NA, NCCLS published breakpoints unavailable for interpretation (19).

RESULTS

Activity against streptococci.

Of the 1,163 isolates of S. pneumoniae collected and tested, 728 (62.6%) were penicillin susceptible, 248 (21.3%) were penicillin intermediate, and 187 (16.1%) were penicillin resistant (Table 1). Decreased susceptibility to penicillin was associated with decreased susceptibility to other β-lactams, erythromycin, clindamycin, and trimethoprim-sulfamethoxazole (SXT), as indicated by higher MICs at which 90% of the isolates tested were inhibited (MIC90s) and lower percent susceptibilities for the penicillin-resistant isolates compared to those for penicillin-susceptible isolates. The MIC90s and percent susceptibilities of levofloxacin, vancomycin, quinupristin-dalfopristin, and linezolid were unaffected by penicillin resistance. Daptomycin showed consistent activity against penicillin-susceptible (MIC90, 0.12 μg/ml), -intermediate (MIC90, 0.25 μg/ml), and -resistant (MIC90, 0.12 μg/ml) isolates of pneumococci.

Of the 484 isolates of S. pyogenes collected and tested, 91.1% were susceptible to erythromycin and 98.6% were susceptible to clindamycin. Isolates resistant to β-lactams were not observed. Daptomycin and quinupristin-dalfopristin displayed MIC90s of 0.06 and ≤0.12 μg/ml, respectively, compared with a MIC90 of 1 μg/ml for linezolid. All isolates of S. agalactiae (n = 273) were β-lactam susceptible; susceptibility was lowest for erythromycin (72.2%) and clindamycin (87.5%). Against S. agalactiae, daptomycin and quinupristin-dalfopristin had MIC90s of 0.25 μg/ml, while that for linezolid was 1 μg/ml. Of the 369 isolates of viridans streptococci tested, susceptibility ranged from 51.8% for erythromycin to 100% for linezolid. Daptomycin, quinupristin-dalfopristin, and linezolid had MIC90s of 1 μg/ml.
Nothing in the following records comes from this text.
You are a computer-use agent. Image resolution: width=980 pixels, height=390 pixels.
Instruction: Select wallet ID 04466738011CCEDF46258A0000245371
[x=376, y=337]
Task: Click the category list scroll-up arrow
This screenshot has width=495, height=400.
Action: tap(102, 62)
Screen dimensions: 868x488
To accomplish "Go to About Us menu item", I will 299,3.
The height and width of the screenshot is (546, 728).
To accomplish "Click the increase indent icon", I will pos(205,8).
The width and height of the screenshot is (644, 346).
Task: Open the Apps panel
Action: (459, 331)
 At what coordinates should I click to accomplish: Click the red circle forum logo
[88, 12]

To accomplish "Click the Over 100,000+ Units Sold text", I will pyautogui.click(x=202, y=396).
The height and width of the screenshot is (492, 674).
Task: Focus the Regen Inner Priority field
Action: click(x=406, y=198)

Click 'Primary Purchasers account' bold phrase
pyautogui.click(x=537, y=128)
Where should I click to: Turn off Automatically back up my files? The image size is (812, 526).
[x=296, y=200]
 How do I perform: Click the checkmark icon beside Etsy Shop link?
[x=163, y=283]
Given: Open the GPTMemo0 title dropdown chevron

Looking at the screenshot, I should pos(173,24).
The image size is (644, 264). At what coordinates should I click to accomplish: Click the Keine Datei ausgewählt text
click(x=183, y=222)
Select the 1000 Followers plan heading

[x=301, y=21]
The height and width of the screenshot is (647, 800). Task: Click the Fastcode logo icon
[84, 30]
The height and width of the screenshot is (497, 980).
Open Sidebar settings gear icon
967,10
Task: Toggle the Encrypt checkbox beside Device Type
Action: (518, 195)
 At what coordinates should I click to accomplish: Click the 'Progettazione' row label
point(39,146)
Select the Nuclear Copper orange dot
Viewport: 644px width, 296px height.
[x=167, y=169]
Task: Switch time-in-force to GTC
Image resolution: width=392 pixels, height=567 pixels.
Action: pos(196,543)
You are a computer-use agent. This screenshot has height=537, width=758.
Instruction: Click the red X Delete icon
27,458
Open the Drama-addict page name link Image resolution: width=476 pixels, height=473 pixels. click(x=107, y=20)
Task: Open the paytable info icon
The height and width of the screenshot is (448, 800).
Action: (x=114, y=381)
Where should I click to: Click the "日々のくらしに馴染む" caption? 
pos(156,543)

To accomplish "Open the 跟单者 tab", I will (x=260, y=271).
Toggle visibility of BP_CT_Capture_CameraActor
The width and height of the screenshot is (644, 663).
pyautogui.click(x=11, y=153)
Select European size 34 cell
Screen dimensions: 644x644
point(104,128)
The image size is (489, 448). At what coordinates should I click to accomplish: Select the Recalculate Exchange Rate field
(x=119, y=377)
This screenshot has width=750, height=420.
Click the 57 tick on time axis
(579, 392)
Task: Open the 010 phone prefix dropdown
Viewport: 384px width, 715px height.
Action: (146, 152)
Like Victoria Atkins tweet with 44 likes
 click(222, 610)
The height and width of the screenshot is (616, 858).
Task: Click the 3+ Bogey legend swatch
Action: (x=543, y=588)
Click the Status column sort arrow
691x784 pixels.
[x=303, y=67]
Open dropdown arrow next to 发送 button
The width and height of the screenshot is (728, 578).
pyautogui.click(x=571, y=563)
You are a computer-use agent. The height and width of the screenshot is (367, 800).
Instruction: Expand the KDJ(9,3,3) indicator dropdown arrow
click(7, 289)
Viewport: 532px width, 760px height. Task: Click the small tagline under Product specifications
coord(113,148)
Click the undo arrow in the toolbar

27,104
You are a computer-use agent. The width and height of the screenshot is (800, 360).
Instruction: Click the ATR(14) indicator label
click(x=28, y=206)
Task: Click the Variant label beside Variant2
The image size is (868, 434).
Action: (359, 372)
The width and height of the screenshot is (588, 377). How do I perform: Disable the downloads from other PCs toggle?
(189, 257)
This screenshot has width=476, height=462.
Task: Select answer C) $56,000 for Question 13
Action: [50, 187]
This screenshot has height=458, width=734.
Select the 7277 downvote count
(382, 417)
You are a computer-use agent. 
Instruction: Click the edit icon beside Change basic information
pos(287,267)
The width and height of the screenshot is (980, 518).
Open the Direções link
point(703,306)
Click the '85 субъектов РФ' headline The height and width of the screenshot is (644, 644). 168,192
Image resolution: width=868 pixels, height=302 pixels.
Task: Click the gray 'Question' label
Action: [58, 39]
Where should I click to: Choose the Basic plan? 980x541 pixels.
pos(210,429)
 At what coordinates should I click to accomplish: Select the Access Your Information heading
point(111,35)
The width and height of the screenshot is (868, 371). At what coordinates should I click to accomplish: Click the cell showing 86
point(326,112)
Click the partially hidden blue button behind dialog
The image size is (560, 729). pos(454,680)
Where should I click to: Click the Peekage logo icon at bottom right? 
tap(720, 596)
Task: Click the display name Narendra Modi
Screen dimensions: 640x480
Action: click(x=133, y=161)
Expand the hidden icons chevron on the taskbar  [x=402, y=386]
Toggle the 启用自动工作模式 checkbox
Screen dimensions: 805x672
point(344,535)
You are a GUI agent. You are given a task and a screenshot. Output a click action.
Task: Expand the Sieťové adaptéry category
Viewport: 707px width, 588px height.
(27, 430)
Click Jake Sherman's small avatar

Activity against staphylococci.

Of the 1,018 isolates of S. aureus collected and tested, 305 (30.0%) were resistant to oxacillin. Cross-resistance to oxacillin compromised the activities of erythromycin, clindamycin, gentamicin, ciprofloxacin, and SXT. Daptomycin and quinupristin-dalfopristin MIC90s were one doubling dilution higher for oxacillin-resistant isolates (0.5 μg/ml) than for oxacillin-susceptible isolates (0.25 μg/ml). The MIC90 was 4 μg/ml for linezolid tested against both oxacillin-susceptible and -resistant isolates. Susceptibility rates for coagulase-negative staphylococci (n = 1,126) were lowest for erythromycin (28.2%), oxacillin (31.6%), and ciprofloxacin (53.1%). Daptomycin and quinupristin-dalfopristin had MIC90s of 0.5 μg/ml against coagulase-negative staphylococci versus a MIC90 of 2 μg/ml for linezolid.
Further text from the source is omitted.